Entre aqueles que, com maior lucidez, contribuíram para esclarecer essa grande novidade, está, sem dúvida, o falecido Ghislain Lafont, refinado mestre de pensamento teológico em Santo Anselmo e na Gregoriana por muitos anos. Muitas vezes, ouvimo-lo dizer com grande ênfase isto: do Vaticano II, recebemos uma nova teologia do episcopado.
Também neste blog, há quase quatro anos, ele havia escrito um texto muito luminoso sobre esse ponto (que pode ser lido aqui [em italiano]) e do qual gostaria de extrair duas passagens preciosas.
Eis um primeiro texto de Lafont:
“O Concílio Vaticano II operou uma transformação importante da teologia afirmada pela Escolástica medieval e pelo Concílio de Trento. O Vaticano II tem um conceito unificado de autoridade episcopal e fala do padre na mesma perspectiva: ‘... o bispo, assistido pelos seus padres’: também para o padre, em apoio ao bispo, a autoridade é global e diz respeito ao conjunto do ministério de ‘vigilância’ (episcopé). A teologia anterior, por outro lado, antes de falar do bispo, se interessava pelo padre e estabelecia nele uma separação entre o que lhe derivava do sacramento, ou seja, o poder litúrgico, e o que lhe derivava por delegação do bispo ou do papa, ou seja, o poder sobre a comunidade. O caráter (...) o qualificava apenas para as ações rituais, ou seja, aquelas em que tanto o significado quanto a eficácia fogem do controle do homem: ele as exerce apenas respeitando um programa do qual só pode ser instrumento. A competência pastoral, que deriva do discernimento evangélico pessoal, não era considerada de origem sacramental nem estava conectada ao caráter: ela era vista descida de cima, por meio de determinações jurídicas que se estruturam em graus. Essa origem, mais ou menos imediatamente divina, confere à palavra de quem a detém não uma autoridade ritual, mas uma garantia de verdade: ‘magistério’ e ‘jurisdição’ são termos que qualificam a palavra do bispo, e acima dele, do papa, ou, sob ele, do padre. Não há mais sacralidade, mas poder, não há mais validade por fidelidade ao programa ritual, mas exercício prudente da autoridade. Tomemos alguns termos coloridos: o titular da mais alta função é Sumo Sacerdote (por sacramento) e Imperador (por eleição divina), algo que se conjuga com nuances diferentes em graus hierárquicos diferentes.”

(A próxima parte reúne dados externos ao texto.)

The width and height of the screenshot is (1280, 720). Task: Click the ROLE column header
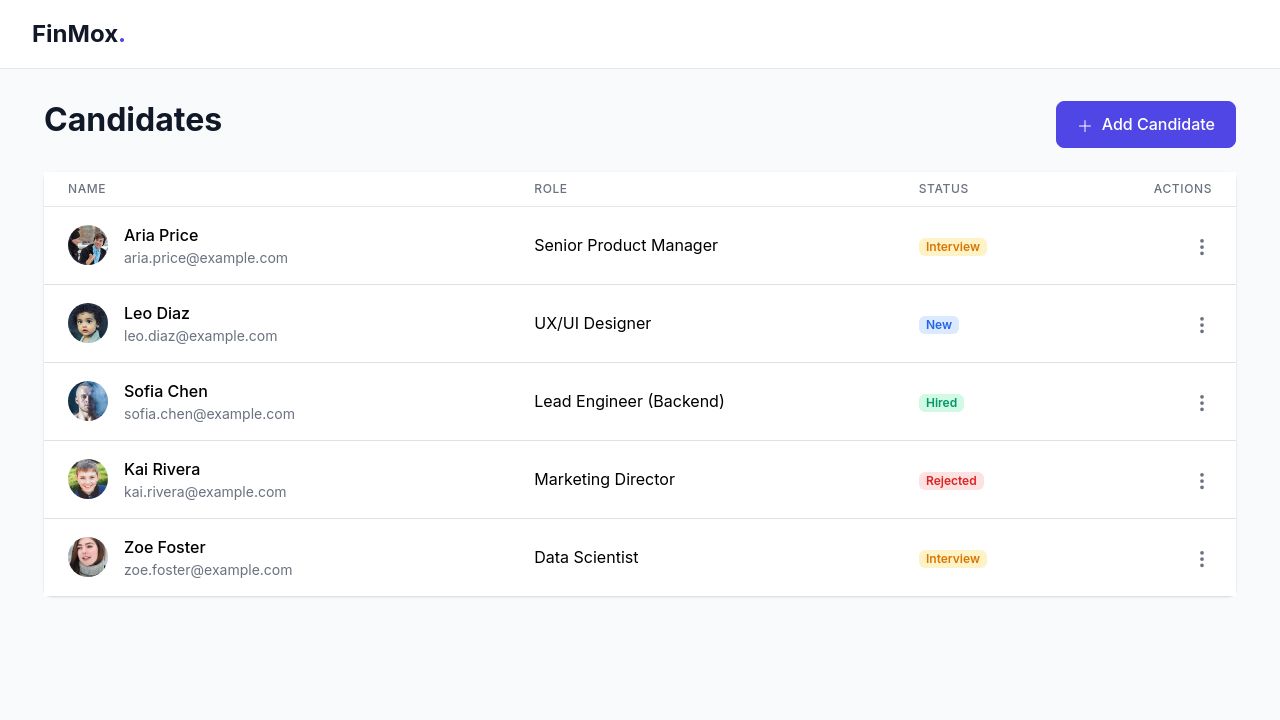(551, 189)
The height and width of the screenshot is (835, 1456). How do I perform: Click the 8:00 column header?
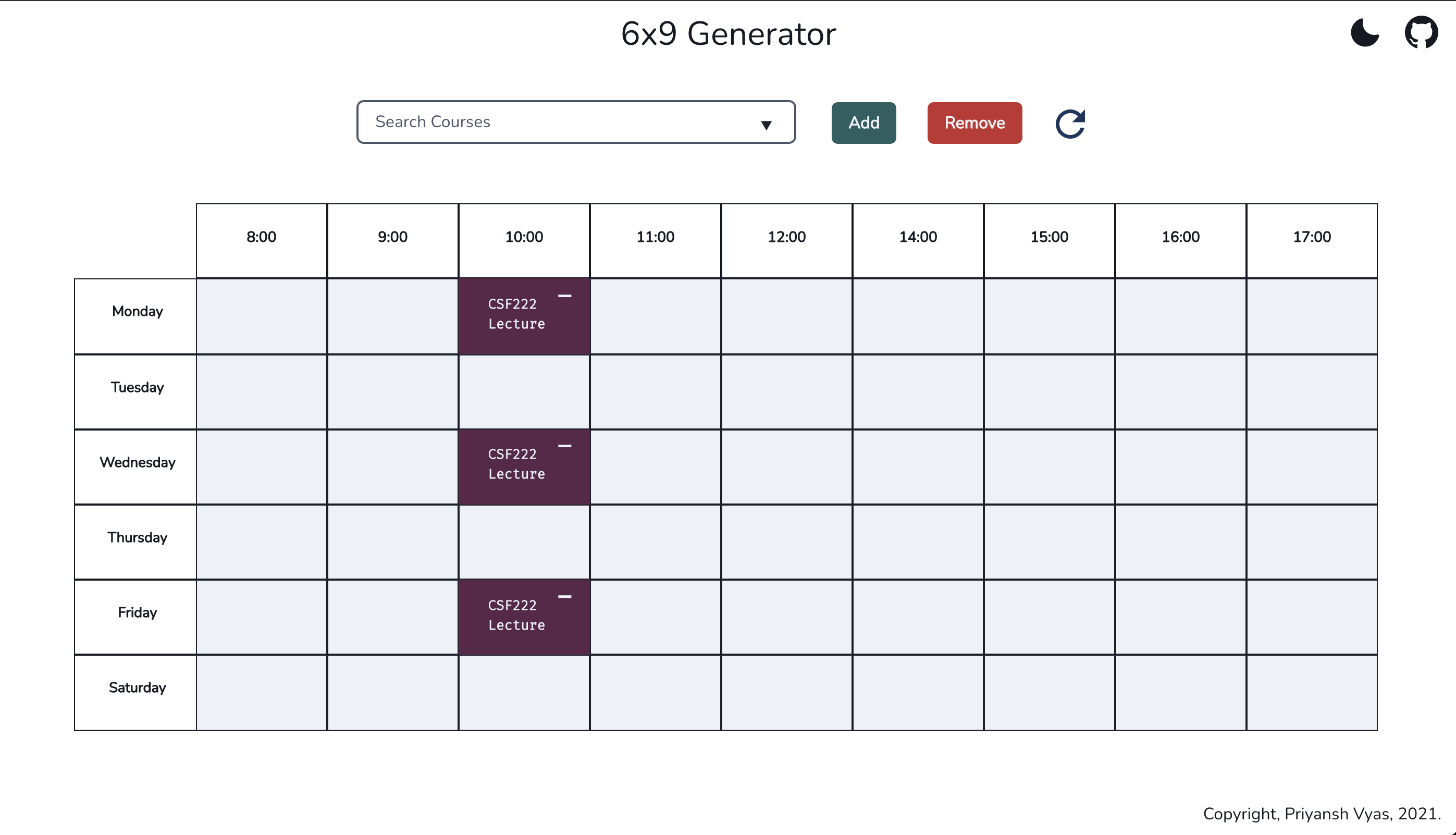(261, 236)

Essa leitura medieval e moderna, que chega até ao Vaticano II, produziu um efeito surpreendente, pelo menos aos nossos olhos: excluiu o episcopado do “sacramento da ordem”. Assim foi por quase um milênio, até anteontem. Mas o que significa a nova inclusão do Bispo dentro do “sacramento da ordem” – como grau mais alto e de plenitude? Também aqui Lafont acrescenta palavras de grande clareza.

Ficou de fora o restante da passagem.